What to automate, when to automate, or even whether one really needs automation are crucial decisions which the testing (or development) team must make. TecStar’s staff are experts in this area. Selecting the correct features of the product for automation largely determines the success of the automation effort and when mistakes are made in the crucial first steps of automation planning, the results can be disastrous. Many a company has given up on Test Automation entirely simply because the wrong choices were made from the very beginning and the results were less than impressive.
If you have experienced this yourself, we sympathize, but we can also prove to you that Test Automation can, and is, worth the initial cost if done correctly from the beginning. Test Automation can literally save companies hundreds of thousands of dollars when done right.
Some software testing tasks, such as extensive low-level interface regression testing, can be laborious and time consuming to do manually. In addition, a manual approach might not always be effective in finding certain classes of defects. Test automation offers a possibility to perform these types of testing effectively. Once tests have been automated, they can be run quickly and repeatedly. Many times, this can be a cost effective method for regression testing of software products that have a long maintenance life. Even minor patches over the lifetime of the application can cause features to break which were working at an earlier point in time.

Data provided:
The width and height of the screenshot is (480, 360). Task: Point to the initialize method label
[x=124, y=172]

The problem:
Retype the whole passage about test automation word for word, with nothing left out or changed.

Reply to the task:
What to automate, when to automate, or even whether one really needs automation are crucial decisions which the testing (or development) team must make. TecStar’s staff are experts in this area. Selecting the correct features of the product for automation largely determines the success of the automation effort and when mistakes are made in the crucial first steps of automation planning, the results can be disastrous. Many a company has given up on Test Automation entirely simply because the wrong choices were made from the very beginning and the results were less than impressive.
If you have experienced this yourself, we sympathize, but we can also prove to you that Test Automation can, and is, worth the initial cost if done correctly from the beginning. Test Automation can literally save companies hundreds of thousands of dollars when done right.
Some software testing tasks, such as extensive low-level interface regression testing, can be laborious and time consuming to do manually. In addition, a manual approach might not always be effective in finding certain classes of defects. Test automation offers a possibility to perform these types of testing effectively. Once tests have been automated, they can be run quickly and repeatedly. Many times, this can be a cost effective method for regression testing of software products that have a long maintenance life. Even minor patches over the lifetime of the application can cause features to break which were working at an earlier point in time.